# Exercise inputs:
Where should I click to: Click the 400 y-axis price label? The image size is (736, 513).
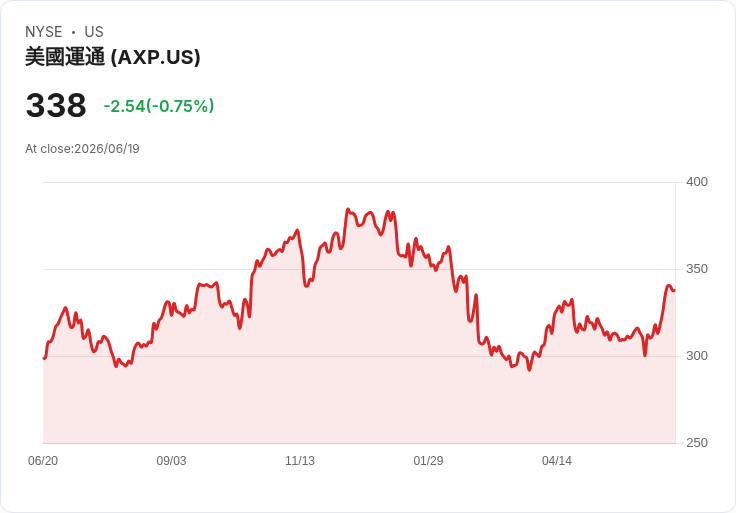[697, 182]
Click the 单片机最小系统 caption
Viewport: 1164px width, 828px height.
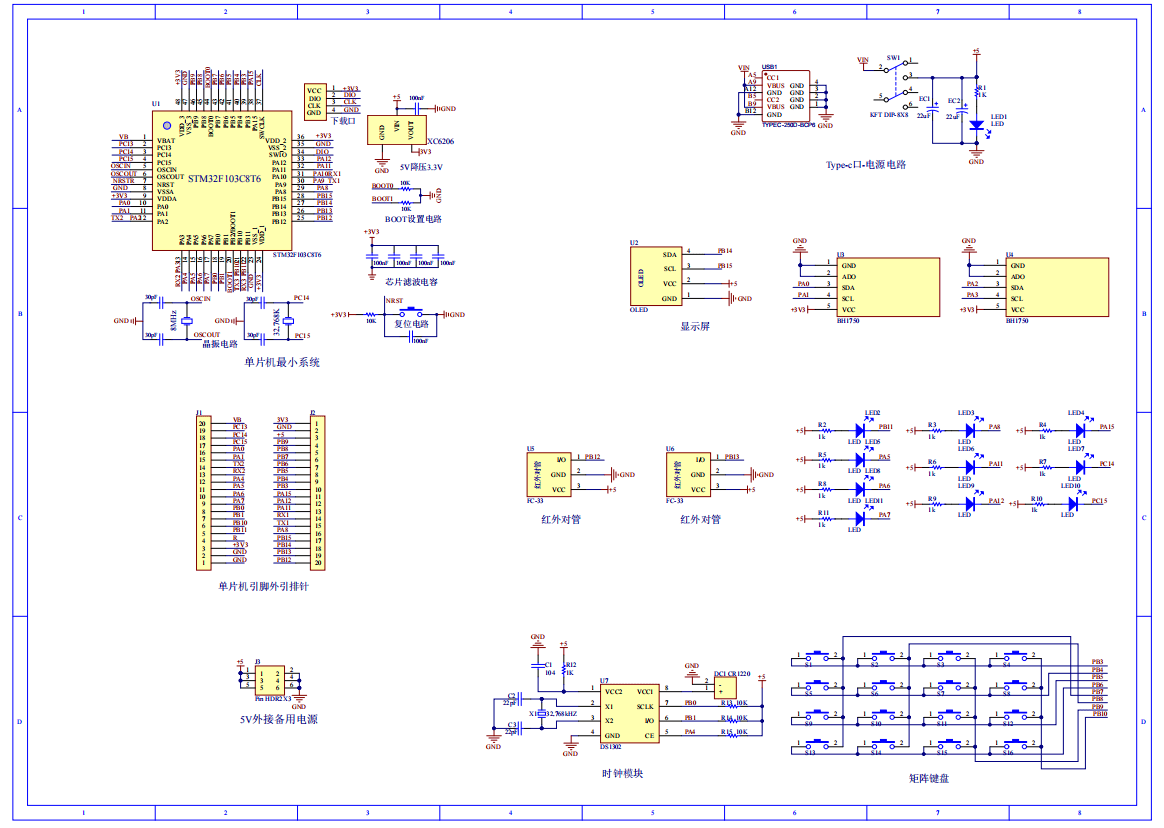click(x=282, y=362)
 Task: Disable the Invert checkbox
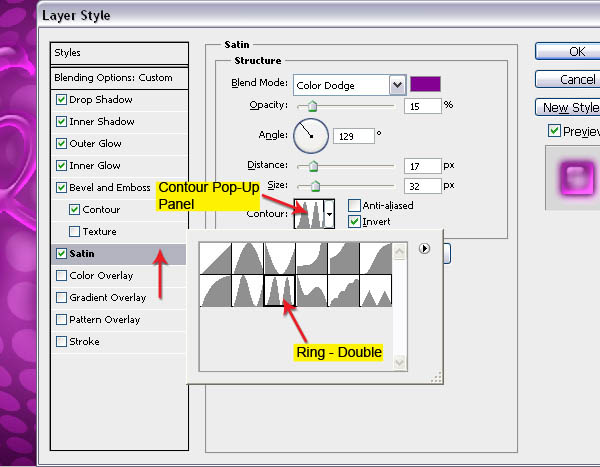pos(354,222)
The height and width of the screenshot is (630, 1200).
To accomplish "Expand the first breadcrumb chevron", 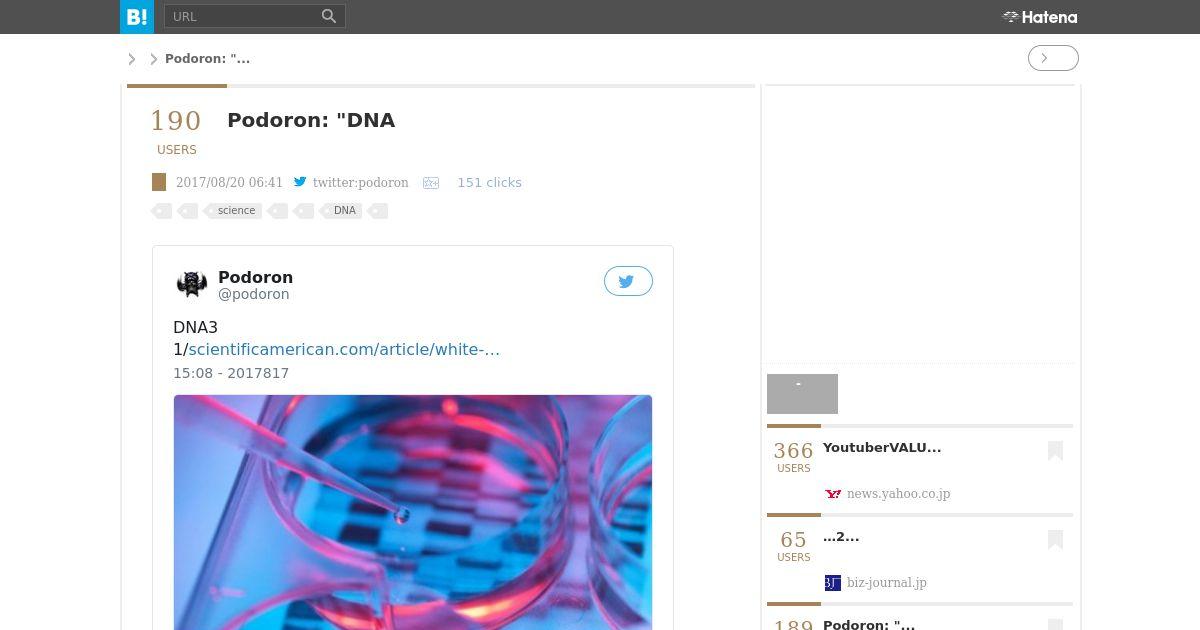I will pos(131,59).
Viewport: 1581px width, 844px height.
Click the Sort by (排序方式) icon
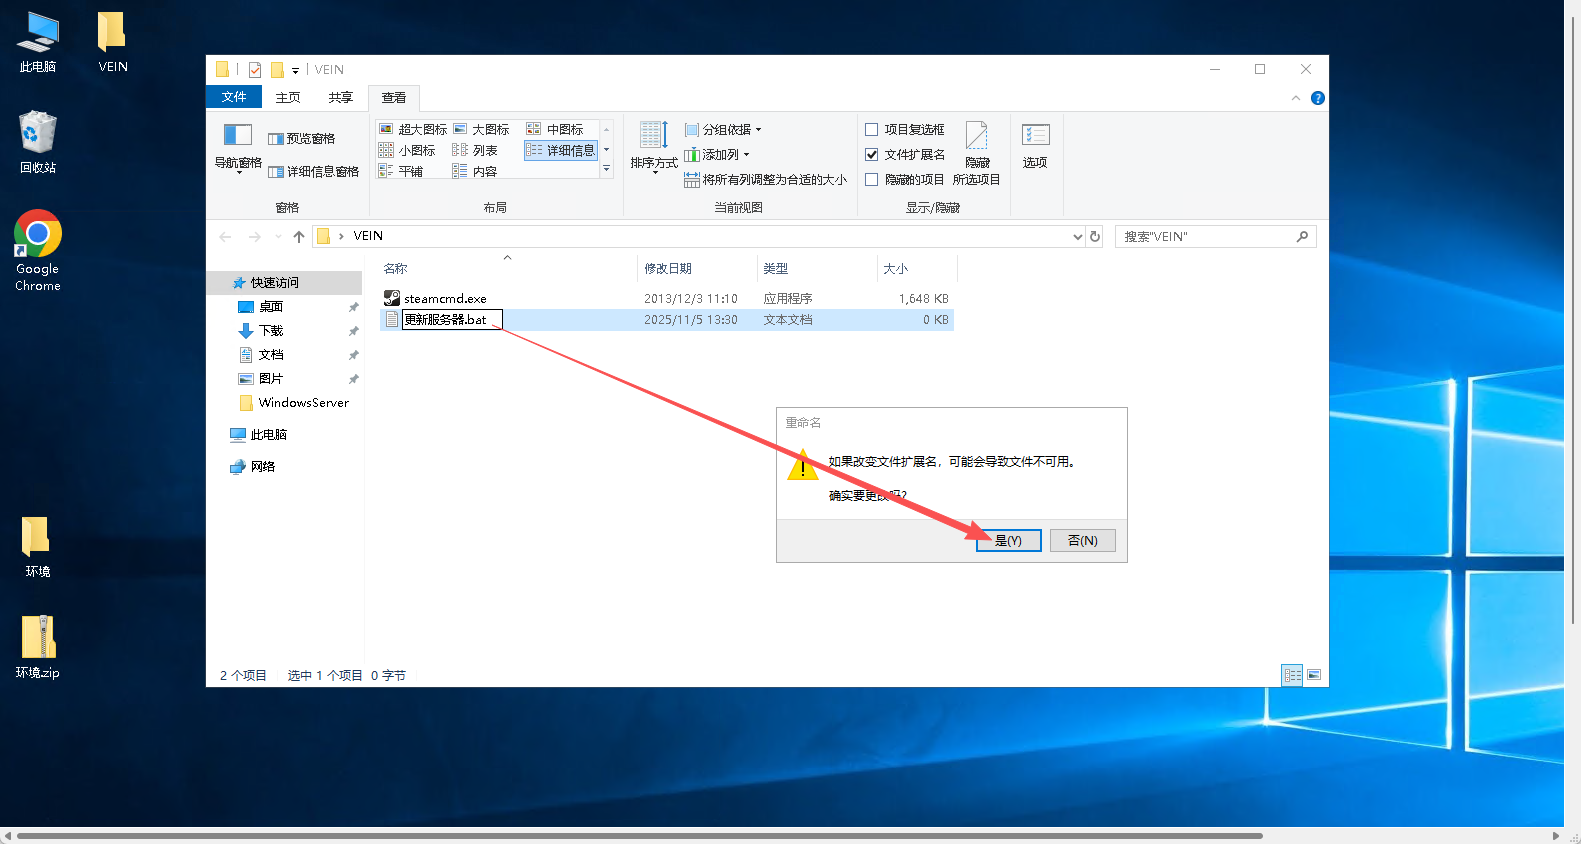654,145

# How to complete this task:
Starting with the first line of the data above and ending with the line containing "The height and", please restate every line exactly, leaving images out.

# Response to the task:
Where should I click to: Click the 400 y-axis price label? The image size is (736, 513).
[697, 182]
Click the 单片机最小系统 caption
Viewport: 1164px width, 828px height.
click(x=282, y=362)
 Task: Disable the Invert checkbox
pos(354,222)
The height and width of the screenshot is (630, 1200).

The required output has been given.